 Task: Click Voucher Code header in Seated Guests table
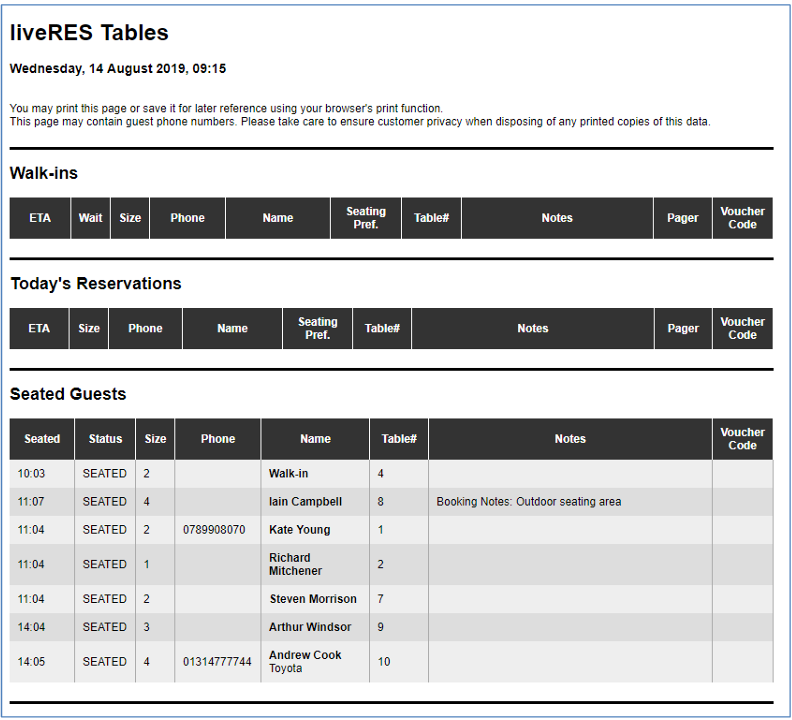tap(742, 439)
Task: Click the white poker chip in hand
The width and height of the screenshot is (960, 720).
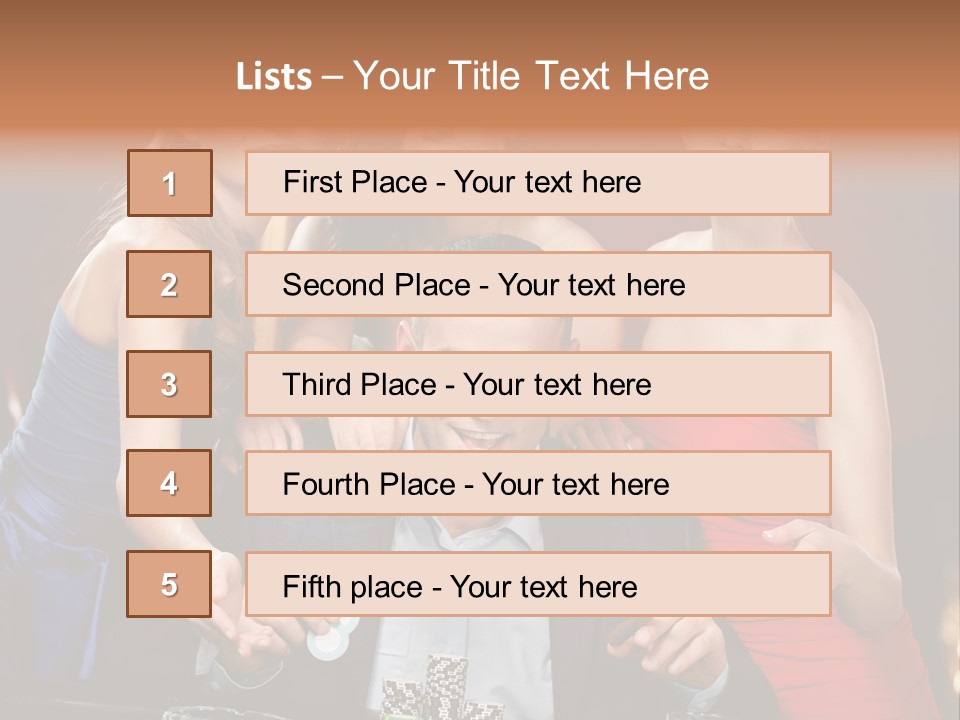Action: (333, 638)
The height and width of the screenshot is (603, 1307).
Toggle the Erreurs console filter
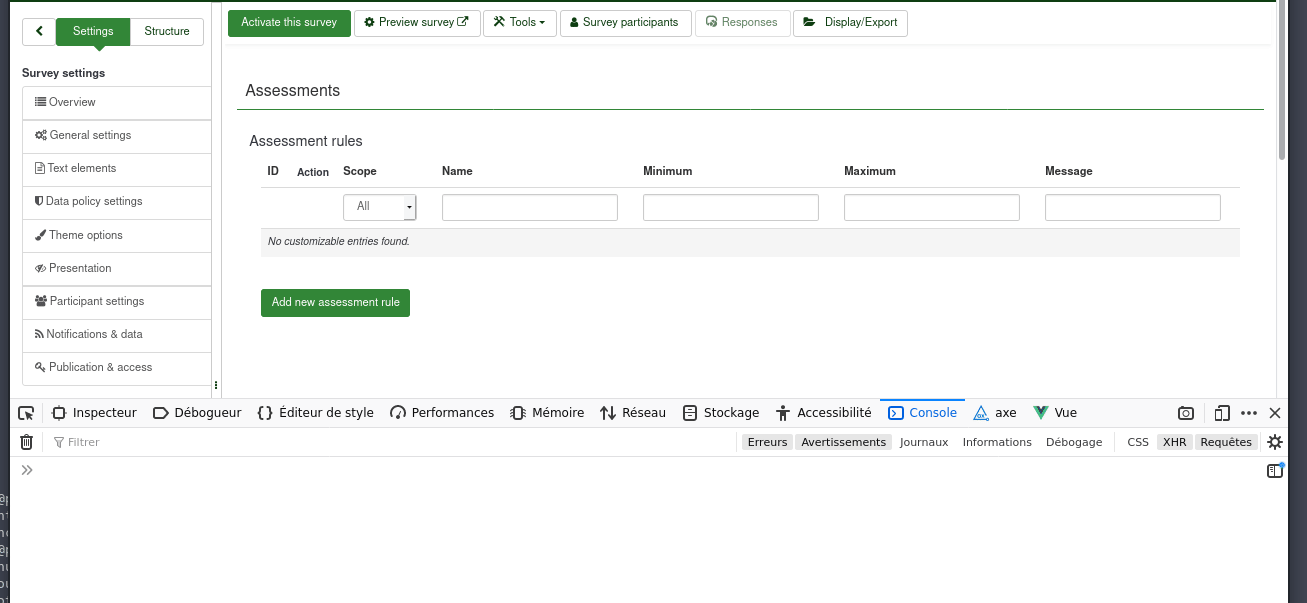767,442
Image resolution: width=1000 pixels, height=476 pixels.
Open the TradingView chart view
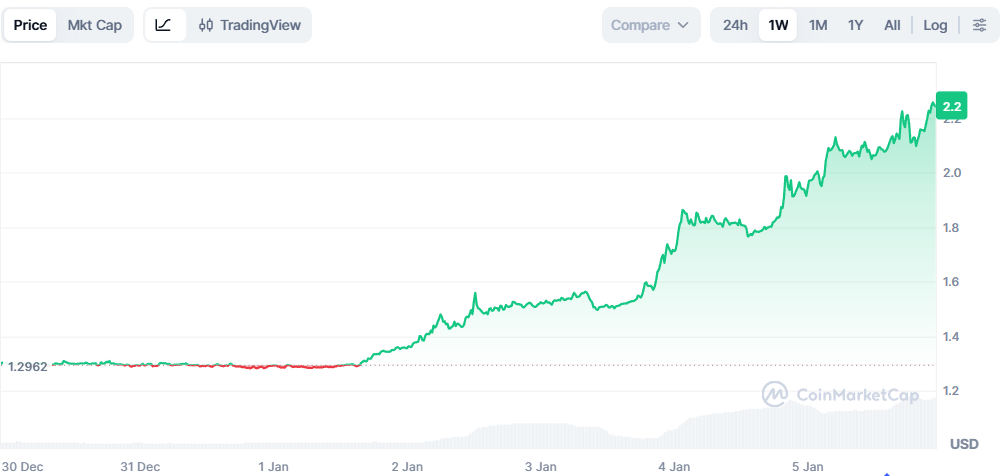tap(259, 25)
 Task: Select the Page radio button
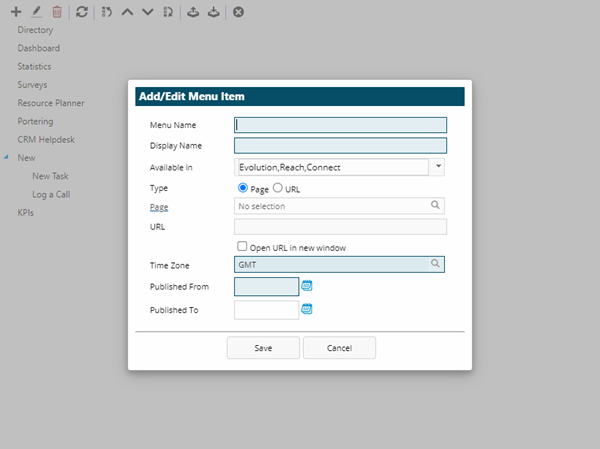(x=242, y=187)
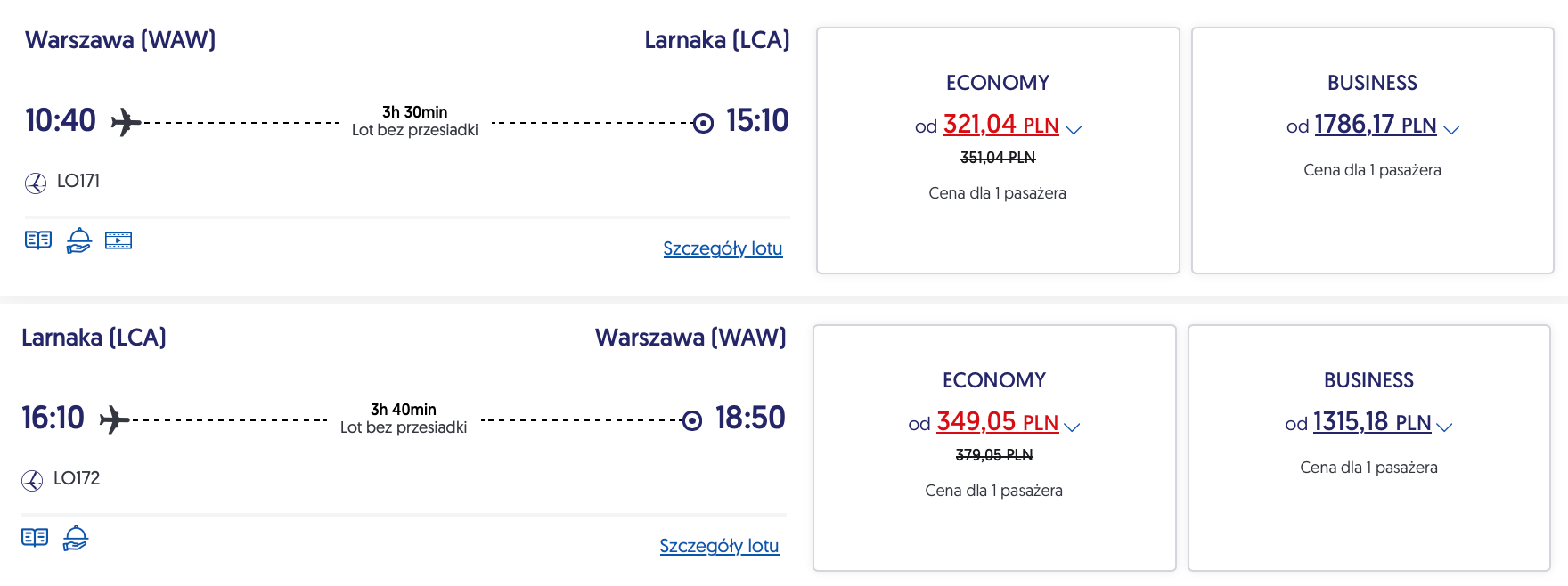This screenshot has width=1568, height=586.
Task: Click the meal service icon for LO172
Action: tap(75, 538)
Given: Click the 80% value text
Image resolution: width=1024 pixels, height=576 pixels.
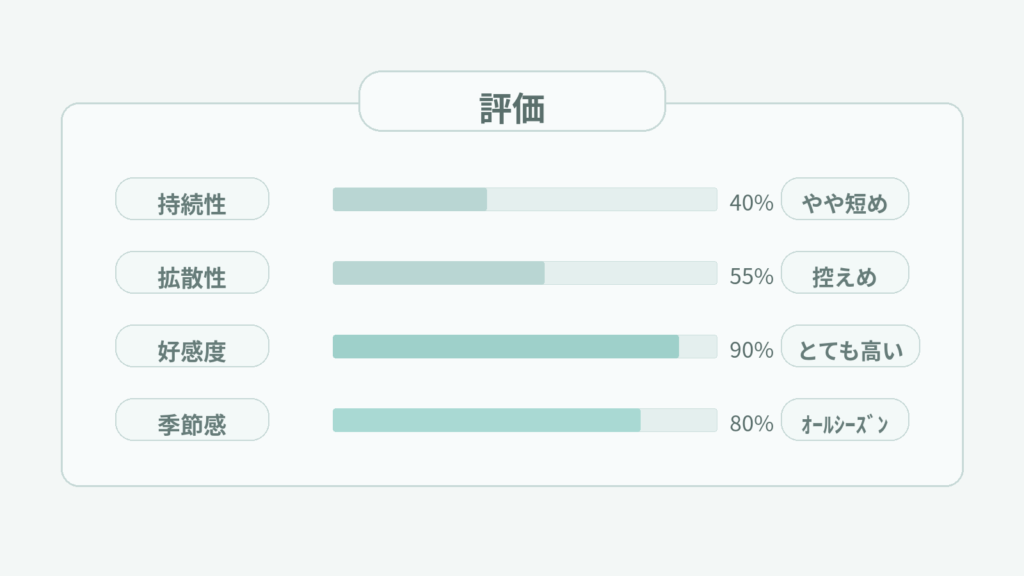Looking at the screenshot, I should point(751,424).
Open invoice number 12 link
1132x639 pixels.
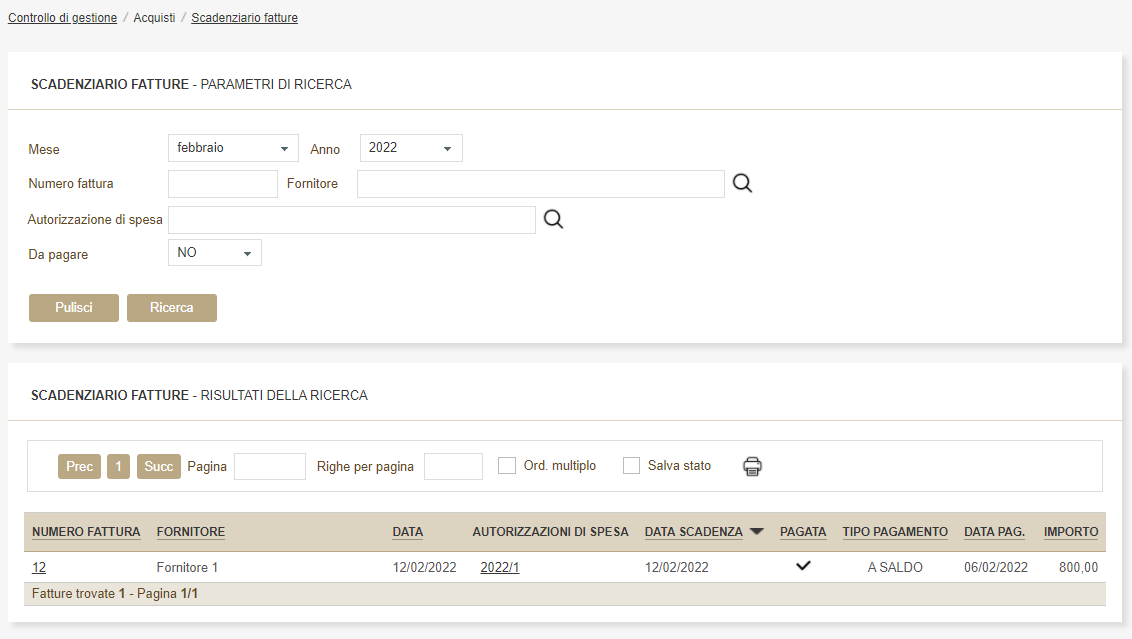point(39,568)
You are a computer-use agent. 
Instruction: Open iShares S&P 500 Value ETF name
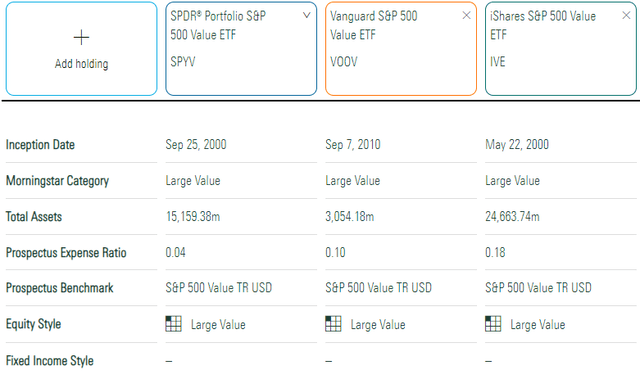click(543, 25)
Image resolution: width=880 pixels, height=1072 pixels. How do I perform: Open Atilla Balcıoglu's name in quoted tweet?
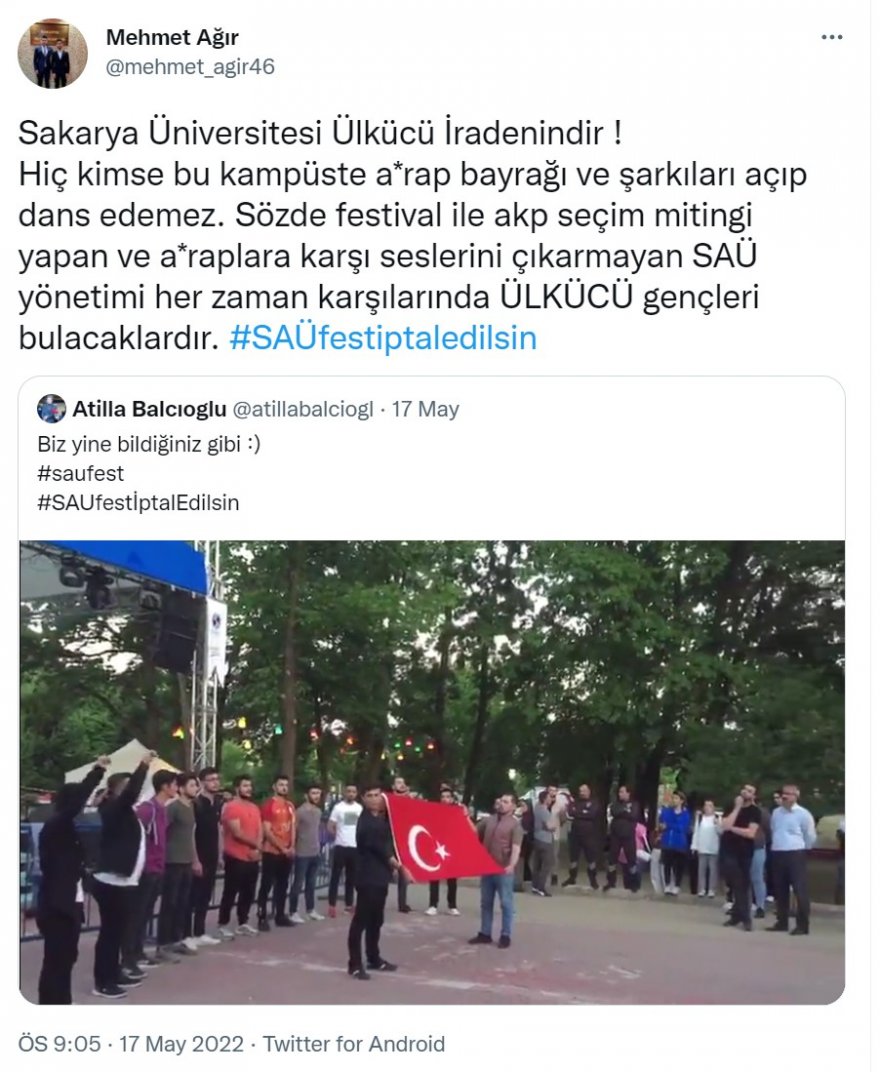149,409
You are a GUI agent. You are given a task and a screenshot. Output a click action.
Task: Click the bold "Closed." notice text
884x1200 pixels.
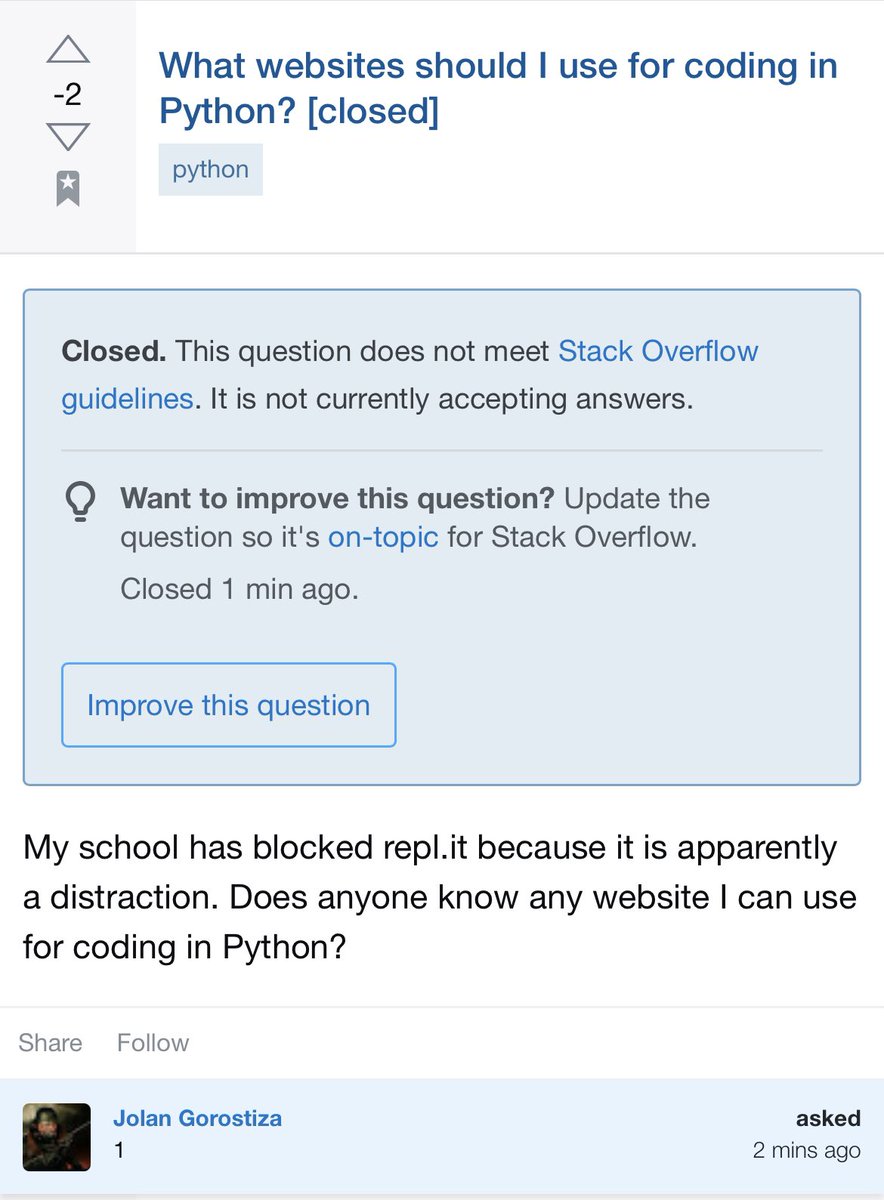tap(113, 351)
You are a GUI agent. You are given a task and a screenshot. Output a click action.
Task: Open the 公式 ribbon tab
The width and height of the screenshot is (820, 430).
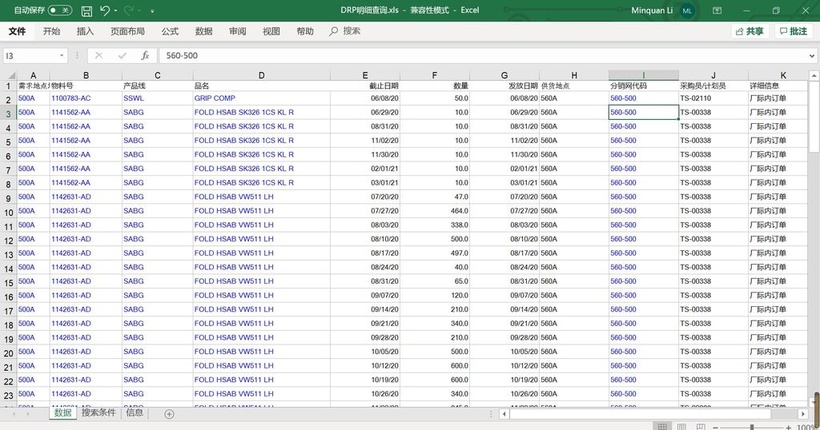click(x=170, y=31)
+-------+
Task details: Please output the entries above exactly, leaving out every picture.

Solution to this problem:
 Task: Click Voucher Code header in Seated Guests table
tap(742, 439)
Task: Click the white poker chip in hand
The width and height of the screenshot is (960, 720).
Action: (333, 638)
The height and width of the screenshot is (603, 1307).
Toggle the Erreurs console filter
767,442
Image resolution: width=1000 pixels, height=476 pixels.
Open the TradingView chart view
tap(259, 25)
 Task: Select the Page radio button
(x=242, y=187)
This screenshot has width=1568, height=586.
Task: Click the meal service icon for LO172
Action: tap(75, 538)
Given: Click the 80% value text
Image resolution: width=1024 pixels, height=576 pixels.
Looking at the screenshot, I should point(751,424).
Open invoice number 12 link
1132x639 pixels.
point(39,568)
You are a computer-use agent. 
Instruction: Open iShares S&P 500 Value ETF name
click(543, 25)
Image resolution: width=880 pixels, height=1072 pixels. How do I perform: Open Atilla Balcıoglu's name in quoted tweet?
149,409
You are a GUI agent. You are given a task and a screenshot. Output a click action.
Task: Click the bold "Closed." notice text
884x1200 pixels.
tap(113, 351)
You are a GUI agent. You are given a task and a screenshot. Output a click action.
Task: Open the 公式 ribbon tab
The width and height of the screenshot is (820, 430).
click(x=170, y=31)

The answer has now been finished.